Looks awesome man! Congrats!
Where’s it located? When ya headed to the islands? 

Cheers
Crow


----------



## iamwhatiam (Apr 13, 2019)

CrowTheBard said:


> Looks awesome man! Congrats!
> Where’s it located? When ya headed to the islands?
> Cheers
> Crow


In Bellingham. It's still at the sellers house on a trailer. Got to wax the sides of the boat before putting it in the water, and waiting for the weather to cooperate. Going to keep it in a slip in B-ham for this season and figure out next year if I want to keep it somewhere else. Hoping to do some trips beginning in a couple weeks. Sucia Island looks interesting. Have any other recommendations of places you like? Bought a chart book for all of the San Juan islands the other day...been having fun looking at that.

I also need to figure out a dinghy situation quick before i do any overnight trips or longer. Something my dog won't puncture and is big enough yet small enough to stow on a 22 foot boat. Any recs on that?


----------



## MetalBryan (Apr 13, 2019)

Reading about the thing you want to do is frustrating. This came in the mail to me this week.


----------



## iamwhatiam (Apr 13, 2019)

MetalBryan said:


> Reading about the thing you want to do is frustrating. This came in the mail to me this week.


Chapman's is fucking incredible. We have the same book except a slightly older edition


----------



## Dameon (Apr 13, 2019)

iamwhatiam said:


> I also need to figure out a dinghy situation quick before i do any overnight trips or longer. Something my dog won't puncture and is big enough yet small enough to stow on a 22 foot boat. Any recs on that?


You can usually pick up an Avon inflatable for cheap. Inflatable may sound bad for use with a dog, but they're extremely durable; I used an Avon as my tender for years with my dog, and she never created a hole in it. An Avon inflatable makes a good tender for a small boat, because it's light and you can deflate it and stow it inside while you're sailing. They're also fairly easy to repair compared to something made out of fiberglass or wood.


----------



## iamwhatiam (Apr 13, 2019)

Dameon said:


> You can usually pick up an Avon inflatable for cheap. Inflatable may sound bad for use with a dog, but they're extremely durable; I used an Avon as my tender for years with my dog, and she never created a hole in it. An Avon inflatable makes a good tender for a small boat, because it's light and you can deflate it and stow it inside while you're sailing. They're also fairly easy to repair compared to something made out of fiberglass or wood.
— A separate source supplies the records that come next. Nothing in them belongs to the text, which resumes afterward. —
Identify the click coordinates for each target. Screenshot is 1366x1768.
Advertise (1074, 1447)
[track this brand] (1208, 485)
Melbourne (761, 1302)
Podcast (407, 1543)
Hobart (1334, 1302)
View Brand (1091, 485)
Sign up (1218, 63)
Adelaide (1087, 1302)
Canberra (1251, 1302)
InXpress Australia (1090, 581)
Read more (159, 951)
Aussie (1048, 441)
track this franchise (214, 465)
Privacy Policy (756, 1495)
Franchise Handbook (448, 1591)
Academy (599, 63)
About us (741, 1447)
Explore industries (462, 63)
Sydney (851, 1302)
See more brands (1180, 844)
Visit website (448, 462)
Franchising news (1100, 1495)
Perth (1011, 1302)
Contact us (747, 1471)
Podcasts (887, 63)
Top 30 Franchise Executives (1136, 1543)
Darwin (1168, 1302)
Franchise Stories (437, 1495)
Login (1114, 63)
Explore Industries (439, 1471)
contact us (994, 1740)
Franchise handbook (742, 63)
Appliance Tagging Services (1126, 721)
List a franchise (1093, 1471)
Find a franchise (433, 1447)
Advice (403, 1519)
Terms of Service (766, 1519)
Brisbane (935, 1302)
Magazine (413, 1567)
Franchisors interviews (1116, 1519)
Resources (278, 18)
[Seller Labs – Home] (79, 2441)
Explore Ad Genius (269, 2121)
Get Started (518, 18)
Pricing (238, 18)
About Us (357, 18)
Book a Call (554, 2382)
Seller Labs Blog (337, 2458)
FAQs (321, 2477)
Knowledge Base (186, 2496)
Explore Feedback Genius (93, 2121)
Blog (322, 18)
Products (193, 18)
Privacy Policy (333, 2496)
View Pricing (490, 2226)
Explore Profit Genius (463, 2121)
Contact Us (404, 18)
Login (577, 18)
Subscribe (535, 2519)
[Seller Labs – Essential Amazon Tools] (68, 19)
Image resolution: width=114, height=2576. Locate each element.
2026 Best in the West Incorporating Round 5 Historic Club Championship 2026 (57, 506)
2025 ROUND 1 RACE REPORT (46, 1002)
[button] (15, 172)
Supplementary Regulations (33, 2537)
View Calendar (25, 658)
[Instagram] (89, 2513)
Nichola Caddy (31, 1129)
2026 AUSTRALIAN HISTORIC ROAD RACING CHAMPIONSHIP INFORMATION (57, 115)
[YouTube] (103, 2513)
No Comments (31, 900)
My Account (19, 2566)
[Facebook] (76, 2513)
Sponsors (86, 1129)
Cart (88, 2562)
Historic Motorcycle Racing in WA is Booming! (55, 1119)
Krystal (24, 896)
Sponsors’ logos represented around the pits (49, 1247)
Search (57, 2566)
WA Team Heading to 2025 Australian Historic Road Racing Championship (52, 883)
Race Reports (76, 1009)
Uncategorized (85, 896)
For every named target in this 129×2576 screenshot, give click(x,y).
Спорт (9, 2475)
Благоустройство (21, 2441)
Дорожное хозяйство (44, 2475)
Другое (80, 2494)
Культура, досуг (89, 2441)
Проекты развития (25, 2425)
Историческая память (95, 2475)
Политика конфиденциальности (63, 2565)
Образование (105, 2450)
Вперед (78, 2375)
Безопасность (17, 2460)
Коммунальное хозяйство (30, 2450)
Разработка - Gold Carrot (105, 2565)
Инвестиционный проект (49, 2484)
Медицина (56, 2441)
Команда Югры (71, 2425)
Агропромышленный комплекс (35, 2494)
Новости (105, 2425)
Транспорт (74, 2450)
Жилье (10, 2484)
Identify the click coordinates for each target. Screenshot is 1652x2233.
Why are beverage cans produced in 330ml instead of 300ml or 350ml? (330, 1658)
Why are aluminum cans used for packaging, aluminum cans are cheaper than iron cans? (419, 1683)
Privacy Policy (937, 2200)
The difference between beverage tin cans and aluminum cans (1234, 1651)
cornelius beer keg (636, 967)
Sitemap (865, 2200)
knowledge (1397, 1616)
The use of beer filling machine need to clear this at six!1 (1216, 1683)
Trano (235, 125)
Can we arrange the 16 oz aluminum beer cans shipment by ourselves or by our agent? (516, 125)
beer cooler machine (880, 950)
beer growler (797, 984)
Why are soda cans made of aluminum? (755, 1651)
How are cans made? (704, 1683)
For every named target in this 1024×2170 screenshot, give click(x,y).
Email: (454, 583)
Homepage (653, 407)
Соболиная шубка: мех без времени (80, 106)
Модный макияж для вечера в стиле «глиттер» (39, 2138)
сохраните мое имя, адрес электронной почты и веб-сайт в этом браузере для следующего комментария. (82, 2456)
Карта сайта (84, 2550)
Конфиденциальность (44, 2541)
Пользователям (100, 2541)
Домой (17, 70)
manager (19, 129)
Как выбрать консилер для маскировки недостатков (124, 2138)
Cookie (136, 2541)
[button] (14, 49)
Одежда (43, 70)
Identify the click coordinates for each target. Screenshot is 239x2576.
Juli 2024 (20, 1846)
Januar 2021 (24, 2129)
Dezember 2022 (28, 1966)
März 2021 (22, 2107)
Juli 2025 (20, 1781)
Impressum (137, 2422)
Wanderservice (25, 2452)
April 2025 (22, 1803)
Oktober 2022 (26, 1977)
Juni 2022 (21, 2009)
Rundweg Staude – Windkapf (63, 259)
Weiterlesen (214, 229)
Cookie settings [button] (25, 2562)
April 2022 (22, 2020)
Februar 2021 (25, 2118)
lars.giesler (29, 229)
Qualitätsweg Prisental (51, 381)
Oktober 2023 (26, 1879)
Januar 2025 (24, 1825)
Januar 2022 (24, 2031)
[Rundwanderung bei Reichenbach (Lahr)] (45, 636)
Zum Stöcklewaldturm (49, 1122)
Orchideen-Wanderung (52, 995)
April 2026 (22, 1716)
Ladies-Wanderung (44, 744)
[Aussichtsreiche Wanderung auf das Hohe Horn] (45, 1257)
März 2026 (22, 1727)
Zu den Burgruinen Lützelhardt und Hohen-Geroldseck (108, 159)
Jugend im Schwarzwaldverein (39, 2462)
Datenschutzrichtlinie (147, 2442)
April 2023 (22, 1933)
did you have one with a rigid bottom? or was it air filled floor? did you lay down carpet for the bottom or anything?


----------



## Dameon (Apr 13, 2019)

No rigid bottom, just a rubber floor, but the rubber that marine inflatables are made of is super durable. I didn't lay down anything, typically.


----------



## Wombat Joe (Apr 15, 2019)

iamwhatiam said:


> won't be living on it full time. But yeah ...can always get a bigger boat down the road. No Regerts!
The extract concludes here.